DATA RECORDS:
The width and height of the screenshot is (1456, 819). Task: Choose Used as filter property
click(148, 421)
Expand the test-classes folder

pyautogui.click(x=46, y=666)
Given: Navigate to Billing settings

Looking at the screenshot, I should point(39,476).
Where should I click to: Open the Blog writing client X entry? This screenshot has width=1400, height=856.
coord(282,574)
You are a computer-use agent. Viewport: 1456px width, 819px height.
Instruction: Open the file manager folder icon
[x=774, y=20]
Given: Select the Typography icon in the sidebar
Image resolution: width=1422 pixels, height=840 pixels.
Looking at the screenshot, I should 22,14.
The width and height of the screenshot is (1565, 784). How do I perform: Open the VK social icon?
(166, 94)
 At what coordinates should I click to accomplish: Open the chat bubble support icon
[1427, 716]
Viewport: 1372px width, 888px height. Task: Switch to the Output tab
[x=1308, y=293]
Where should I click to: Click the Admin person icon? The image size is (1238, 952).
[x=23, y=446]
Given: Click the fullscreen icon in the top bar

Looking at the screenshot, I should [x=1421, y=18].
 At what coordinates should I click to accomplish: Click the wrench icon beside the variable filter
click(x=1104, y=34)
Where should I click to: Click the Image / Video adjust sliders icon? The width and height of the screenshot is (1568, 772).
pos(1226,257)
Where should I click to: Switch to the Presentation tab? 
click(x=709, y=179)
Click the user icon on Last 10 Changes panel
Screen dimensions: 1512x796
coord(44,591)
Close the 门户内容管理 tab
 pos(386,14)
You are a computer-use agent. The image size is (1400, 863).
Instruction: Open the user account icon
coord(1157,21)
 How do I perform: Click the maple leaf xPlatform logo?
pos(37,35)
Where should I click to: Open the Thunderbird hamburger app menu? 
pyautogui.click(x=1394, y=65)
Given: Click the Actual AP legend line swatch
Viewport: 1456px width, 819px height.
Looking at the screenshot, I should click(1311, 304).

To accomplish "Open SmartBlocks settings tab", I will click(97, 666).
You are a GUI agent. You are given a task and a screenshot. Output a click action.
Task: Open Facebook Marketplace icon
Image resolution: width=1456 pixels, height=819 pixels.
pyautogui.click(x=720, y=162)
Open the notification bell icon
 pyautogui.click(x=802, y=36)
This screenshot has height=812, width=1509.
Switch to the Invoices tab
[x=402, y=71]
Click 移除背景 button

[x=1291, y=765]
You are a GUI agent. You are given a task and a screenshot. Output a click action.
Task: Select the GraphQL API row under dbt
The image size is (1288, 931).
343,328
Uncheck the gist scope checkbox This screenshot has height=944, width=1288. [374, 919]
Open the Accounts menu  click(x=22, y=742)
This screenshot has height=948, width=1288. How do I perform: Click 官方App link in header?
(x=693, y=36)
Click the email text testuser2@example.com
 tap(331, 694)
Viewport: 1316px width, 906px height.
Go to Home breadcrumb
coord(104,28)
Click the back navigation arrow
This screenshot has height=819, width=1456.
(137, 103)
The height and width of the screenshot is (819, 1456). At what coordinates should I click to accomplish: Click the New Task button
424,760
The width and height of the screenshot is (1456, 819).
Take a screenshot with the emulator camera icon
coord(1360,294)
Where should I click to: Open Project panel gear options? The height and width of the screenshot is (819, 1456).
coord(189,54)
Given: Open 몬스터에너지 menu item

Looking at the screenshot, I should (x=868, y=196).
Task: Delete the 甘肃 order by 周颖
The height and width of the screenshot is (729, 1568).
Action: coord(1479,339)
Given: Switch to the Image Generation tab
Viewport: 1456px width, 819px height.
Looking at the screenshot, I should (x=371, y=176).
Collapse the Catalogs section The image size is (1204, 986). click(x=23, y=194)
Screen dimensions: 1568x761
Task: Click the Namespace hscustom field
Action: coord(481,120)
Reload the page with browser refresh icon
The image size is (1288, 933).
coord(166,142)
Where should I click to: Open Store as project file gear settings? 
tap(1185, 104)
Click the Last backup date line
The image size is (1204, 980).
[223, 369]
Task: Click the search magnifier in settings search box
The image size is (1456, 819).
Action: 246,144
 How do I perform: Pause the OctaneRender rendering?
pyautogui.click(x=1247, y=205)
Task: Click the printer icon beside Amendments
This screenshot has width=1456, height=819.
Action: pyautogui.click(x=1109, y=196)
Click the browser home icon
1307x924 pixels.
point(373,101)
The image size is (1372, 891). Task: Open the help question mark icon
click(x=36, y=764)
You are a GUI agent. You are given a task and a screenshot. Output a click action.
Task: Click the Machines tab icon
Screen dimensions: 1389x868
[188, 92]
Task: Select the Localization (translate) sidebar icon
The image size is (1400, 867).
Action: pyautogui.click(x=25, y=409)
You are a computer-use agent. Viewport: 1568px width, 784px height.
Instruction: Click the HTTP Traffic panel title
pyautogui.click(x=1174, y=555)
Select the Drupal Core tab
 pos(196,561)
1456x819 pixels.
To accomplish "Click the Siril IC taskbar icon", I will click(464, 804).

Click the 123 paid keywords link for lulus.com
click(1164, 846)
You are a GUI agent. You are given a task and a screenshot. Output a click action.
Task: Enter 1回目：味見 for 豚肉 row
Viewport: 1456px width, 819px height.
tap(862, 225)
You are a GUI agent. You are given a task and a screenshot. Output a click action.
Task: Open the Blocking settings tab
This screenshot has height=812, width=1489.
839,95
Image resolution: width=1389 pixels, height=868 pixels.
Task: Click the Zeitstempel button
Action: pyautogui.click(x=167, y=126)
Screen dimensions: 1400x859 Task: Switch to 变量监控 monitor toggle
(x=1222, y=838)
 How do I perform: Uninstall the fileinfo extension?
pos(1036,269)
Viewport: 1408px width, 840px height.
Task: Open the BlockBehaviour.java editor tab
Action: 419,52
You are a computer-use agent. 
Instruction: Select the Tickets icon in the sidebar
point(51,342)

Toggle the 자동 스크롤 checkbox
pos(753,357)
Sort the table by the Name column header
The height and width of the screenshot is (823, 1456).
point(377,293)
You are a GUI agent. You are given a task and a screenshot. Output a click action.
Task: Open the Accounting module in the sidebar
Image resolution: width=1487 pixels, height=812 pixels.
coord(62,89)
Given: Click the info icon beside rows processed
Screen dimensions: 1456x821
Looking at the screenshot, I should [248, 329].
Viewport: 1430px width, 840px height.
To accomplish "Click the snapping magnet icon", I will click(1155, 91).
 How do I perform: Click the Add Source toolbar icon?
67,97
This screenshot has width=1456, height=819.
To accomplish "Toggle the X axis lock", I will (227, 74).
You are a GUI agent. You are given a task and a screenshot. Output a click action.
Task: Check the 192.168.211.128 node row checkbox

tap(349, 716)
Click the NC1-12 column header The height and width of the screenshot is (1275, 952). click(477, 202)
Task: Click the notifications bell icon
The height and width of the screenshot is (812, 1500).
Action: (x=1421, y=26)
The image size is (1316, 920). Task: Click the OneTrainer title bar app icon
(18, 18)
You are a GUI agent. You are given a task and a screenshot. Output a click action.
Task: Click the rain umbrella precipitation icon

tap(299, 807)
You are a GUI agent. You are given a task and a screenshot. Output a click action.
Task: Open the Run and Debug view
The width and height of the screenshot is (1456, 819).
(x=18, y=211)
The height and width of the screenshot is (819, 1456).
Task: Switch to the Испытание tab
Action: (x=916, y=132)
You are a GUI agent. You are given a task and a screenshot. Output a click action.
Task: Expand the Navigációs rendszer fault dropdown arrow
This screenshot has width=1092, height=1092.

TASK TO CARRY OUT: Could you copy each line of the material that holds "will"?

TASK RESULT:
To accomplish "Open SmartBlocks settings tab", I will click(97, 666).
To accomplish "Click the Siril IC taskbar icon", I will click(464, 804).
To accomplish "Click the snapping magnet icon", I will click(1155, 91).
To accomplish "Toggle the X axis lock", I will (227, 74).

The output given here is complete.